BEGIN Material supplied
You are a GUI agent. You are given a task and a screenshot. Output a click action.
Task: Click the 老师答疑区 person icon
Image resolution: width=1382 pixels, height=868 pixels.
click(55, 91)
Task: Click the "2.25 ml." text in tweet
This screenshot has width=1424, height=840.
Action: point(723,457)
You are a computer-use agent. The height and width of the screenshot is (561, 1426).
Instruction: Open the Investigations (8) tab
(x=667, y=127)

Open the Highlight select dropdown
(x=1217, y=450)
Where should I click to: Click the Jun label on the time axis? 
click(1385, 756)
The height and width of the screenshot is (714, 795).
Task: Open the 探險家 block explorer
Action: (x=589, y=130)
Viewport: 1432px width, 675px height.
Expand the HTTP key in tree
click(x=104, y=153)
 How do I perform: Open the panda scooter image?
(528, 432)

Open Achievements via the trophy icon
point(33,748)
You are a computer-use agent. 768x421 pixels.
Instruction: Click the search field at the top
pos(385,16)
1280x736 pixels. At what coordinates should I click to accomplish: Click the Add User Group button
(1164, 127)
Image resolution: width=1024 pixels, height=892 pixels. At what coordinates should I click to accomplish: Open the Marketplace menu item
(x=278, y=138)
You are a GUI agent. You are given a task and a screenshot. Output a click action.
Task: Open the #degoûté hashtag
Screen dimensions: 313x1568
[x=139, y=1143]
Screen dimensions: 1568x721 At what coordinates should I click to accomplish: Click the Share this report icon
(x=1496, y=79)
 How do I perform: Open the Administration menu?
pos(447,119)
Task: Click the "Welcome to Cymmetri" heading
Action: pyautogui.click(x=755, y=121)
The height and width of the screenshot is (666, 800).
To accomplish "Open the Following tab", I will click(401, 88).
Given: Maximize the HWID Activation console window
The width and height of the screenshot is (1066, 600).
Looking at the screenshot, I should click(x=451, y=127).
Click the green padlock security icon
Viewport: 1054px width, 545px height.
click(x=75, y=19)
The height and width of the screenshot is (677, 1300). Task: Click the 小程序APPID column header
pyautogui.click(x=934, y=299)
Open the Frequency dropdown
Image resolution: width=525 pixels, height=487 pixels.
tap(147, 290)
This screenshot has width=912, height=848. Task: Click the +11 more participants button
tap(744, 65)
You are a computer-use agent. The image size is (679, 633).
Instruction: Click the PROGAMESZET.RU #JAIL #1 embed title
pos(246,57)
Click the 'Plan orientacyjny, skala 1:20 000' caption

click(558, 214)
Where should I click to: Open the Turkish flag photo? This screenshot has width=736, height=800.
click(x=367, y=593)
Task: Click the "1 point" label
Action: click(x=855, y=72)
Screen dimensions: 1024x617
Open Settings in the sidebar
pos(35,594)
END Material supplied
Exercise instructions: Reproduce all of the items above line for line, changing nothing.

Reply:
You are a GUI agent. You are given a task and a screenshot. Output a click action.
Task: Click the 老师答疑区 person icon
Image resolution: width=1382 pixels, height=868 pixels.
click(55, 91)
Task: Click the "2.25 ml." text in tweet
This screenshot has width=1424, height=840.
Action: point(723,457)
You are a computer-use agent. The height and width of the screenshot is (561, 1426).
Instruction: Open the Investigations (8) tab
(x=667, y=127)

Open the Highlight select dropdown
(x=1217, y=450)
Where should I click to: Click the Jun label on the time axis? 
click(1385, 756)
The height and width of the screenshot is (714, 795).
Task: Open the 探險家 block explorer
Action: (x=589, y=130)
Viewport: 1432px width, 675px height.
Expand the HTTP key in tree
click(x=104, y=153)
 How do I perform: Open the panda scooter image?
(528, 432)

Open Achievements via the trophy icon
point(33,748)
You are a computer-use agent. 768x421 pixels.
Instruction: Click the search field at the top
pos(385,16)
1280x736 pixels. At what coordinates should I click to accomplish: Click the Add User Group button
(1164, 127)
Image resolution: width=1024 pixels, height=892 pixels. At what coordinates should I click to accomplish: Open the Marketplace menu item
(x=278, y=138)
You are a GUI agent. You are given a task and a screenshot. Output a click action.
Task: Open the #degoûté hashtag
Screen dimensions: 313x1568
[x=139, y=1143]
Screen dimensions: 1568x721 At what coordinates should I click to accomplish: Click the Share this report icon
(x=1496, y=79)
 How do I perform: Open the Administration menu?
pos(447,119)
Task: Click the "Welcome to Cymmetri" heading
Action: pyautogui.click(x=755, y=121)
The height and width of the screenshot is (666, 800).
To accomplish "Open the Following tab", I will click(401, 88).
Given: Maximize the HWID Activation console window
The width and height of the screenshot is (1066, 600).
Looking at the screenshot, I should click(x=451, y=127).
Click the green padlock security icon
Viewport: 1054px width, 545px height.
click(x=75, y=19)
The height and width of the screenshot is (677, 1300). Task: Click the 小程序APPID column header
pyautogui.click(x=934, y=299)
Open the Frequency dropdown
Image resolution: width=525 pixels, height=487 pixels.
tap(147, 290)
This screenshot has width=912, height=848. Task: Click the +11 more participants button
tap(744, 65)
You are a computer-use agent. The image size is (679, 633).
Instruction: Click the PROGAMESZET.RU #JAIL #1 embed title
pos(246,57)
Click the 'Plan orientacyjny, skala 1:20 000' caption

click(558, 214)
Where should I click to: Open the Turkish flag photo? This screenshot has width=736, height=800.
click(x=367, y=593)
Task: Click the "1 point" label
Action: click(x=855, y=72)
Screen dimensions: 1024x617
Open Settings in the sidebar
pos(35,594)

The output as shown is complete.